国内政局の小泉、国際政局のフジモリ
Posted at 05/11/16 PermaLink» Comment(0)» Trackback(0)»
昨日は紀宮殿下がご婚礼を済まされ、臣籍に降下された。まださまざまな報道の対象になるだろうが、末永いお幸せを願う。同日ブッシュ米大統領来日。伊丹にはバレンタイン監督・王監督などが出迎えたという。なにも皇室の慶事と同じ日に来日しなくてもと思うが、いろいろな意味で尻に火がついているのだろう。小泉首相も昨夜京都に向かったというが、いずれにしても明るい雰囲気の中で会談を行いたいということかもしれない。
田中宇氏のサイトは最近あまり読まなくなっていたのだが、フジモリ元大統領に関する記事を読んでいろいろへえと思わされた。

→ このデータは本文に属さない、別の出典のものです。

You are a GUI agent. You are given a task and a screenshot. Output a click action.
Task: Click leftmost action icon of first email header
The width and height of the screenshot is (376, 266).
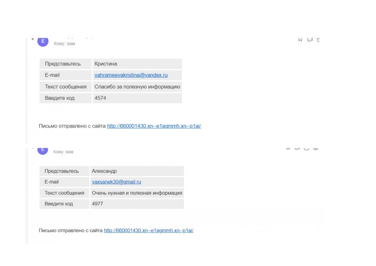pyautogui.click(x=300, y=40)
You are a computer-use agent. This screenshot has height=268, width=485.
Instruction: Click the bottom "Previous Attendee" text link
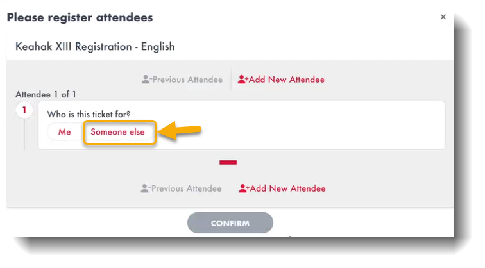(x=186, y=188)
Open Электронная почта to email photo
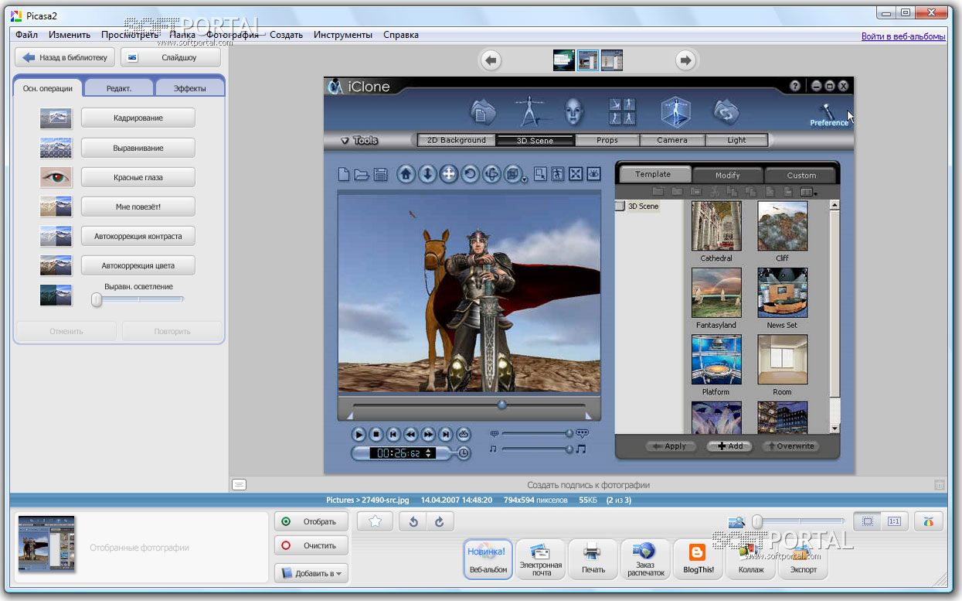 [540, 559]
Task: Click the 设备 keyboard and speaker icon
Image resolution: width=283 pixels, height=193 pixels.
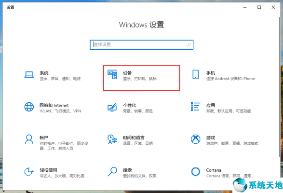Action: coord(112,74)
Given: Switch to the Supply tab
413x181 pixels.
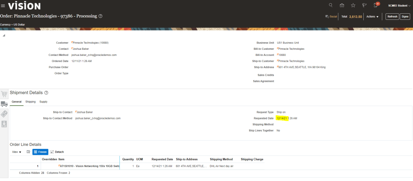Looking at the screenshot, I should point(43,102).
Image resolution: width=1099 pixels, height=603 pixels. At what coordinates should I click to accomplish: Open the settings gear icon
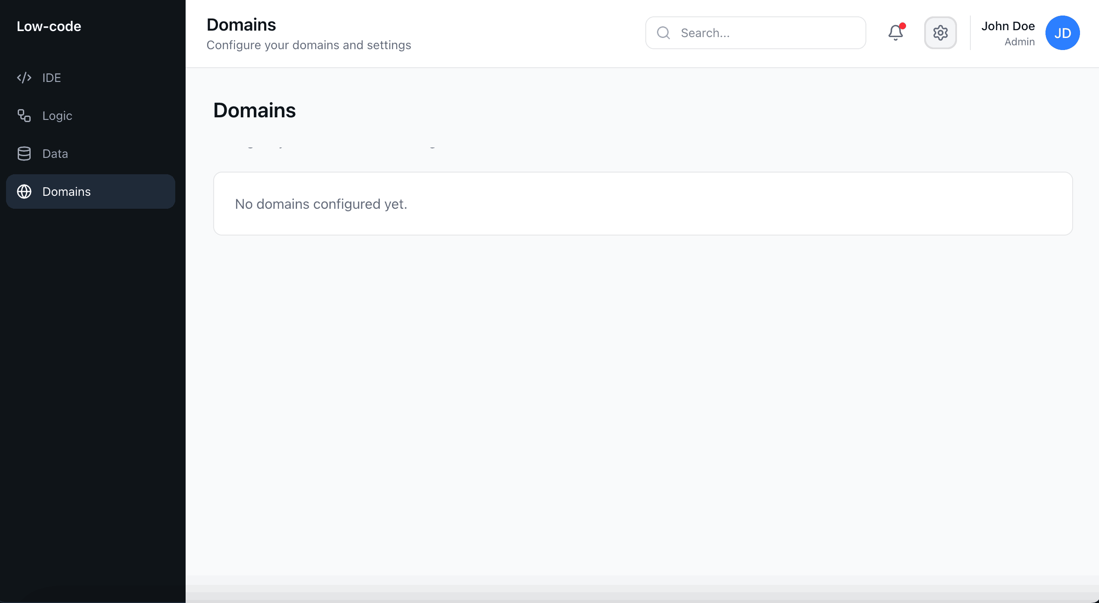pos(940,32)
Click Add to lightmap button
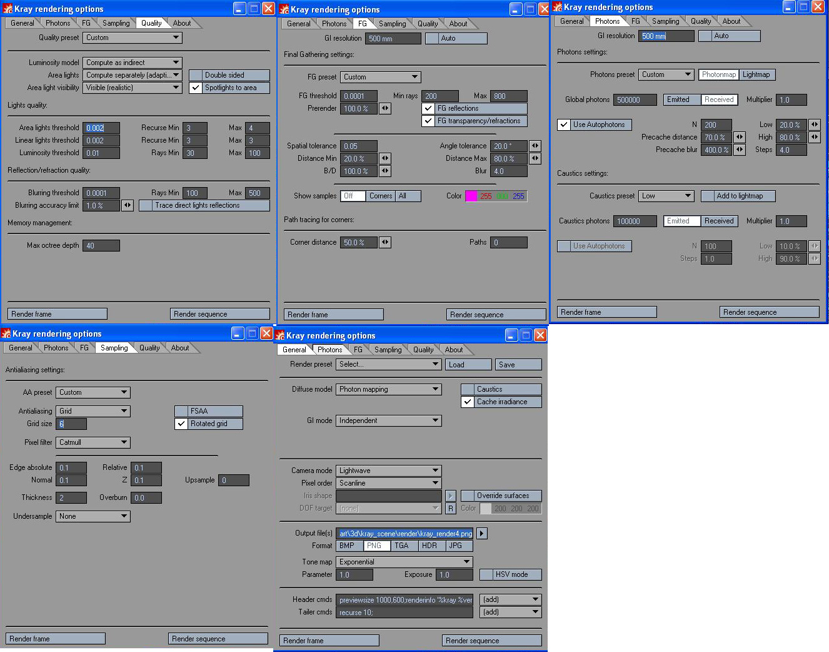829x652 pixels. [x=738, y=196]
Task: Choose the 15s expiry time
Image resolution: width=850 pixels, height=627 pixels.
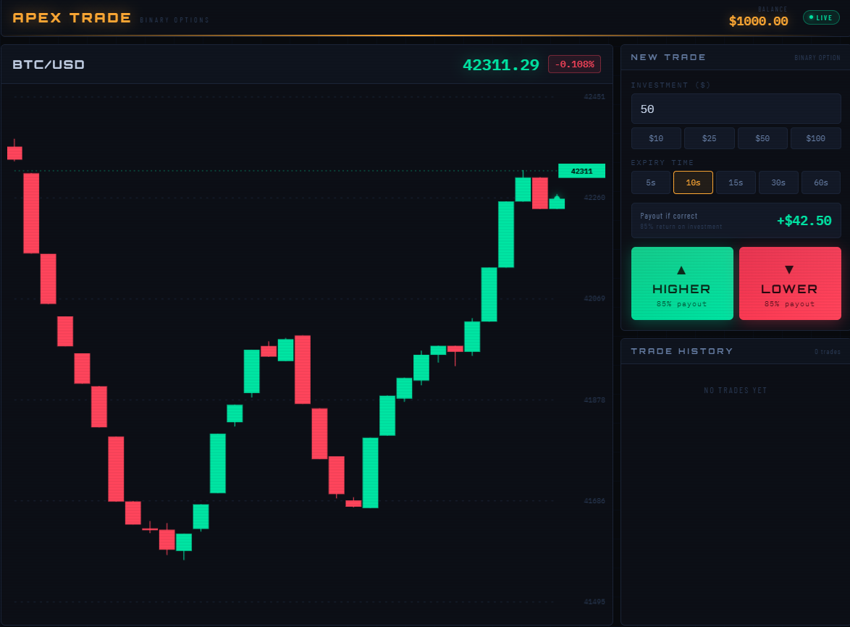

リンク先まできちんと呼んでいるわけではないが、筋としては納得できる。ペルーのトレド政権は先住民出身ということを看板にしながら米国追従の政策運営をやって支持を失い、それを挽回するためにチリに対して強硬政策を打ち出し、チリとの関係悪化が起こっている中であえてチリに入国したフジモリ氏の計算は言われてみればなるほどと思う。現ペルー政府の数え上げた罪状などはもともとでっち上げだろうと思ってはいたが、それが証明されたらペルー政界も一気に変化する可能性はある。フジモリ氏の亡命も911以前のことだし、テロに対する強硬姿勢というのは現ブッシュ米政権とも共通するから、アメリカとの話もそれなりについているのではないかとも思うし、復活もありえるという希望がだんだん強くなりつつある。恐らくフジモリ氏は全て計算しているだろうし、フジモリ失脚以来完全にストップしているという日本のODAの問題もある。中上流階級には支持は弱いようだが、うまく流れに乗れば行くかもしれない。
小泉氏は党内や国民の世論をうまくつかんで政局を乗り切るのが得意だが、フジモリ氏は国際間の鞘当などもうまく利用して政局を乗り切る業師だと思う。現実問題としてフジモリ氏が大統領に復活した方が多くのペルー国民にとって幸福のように思えるし、期待をもってフジモリ氏の良く練られた技を拝見したいと言うところである。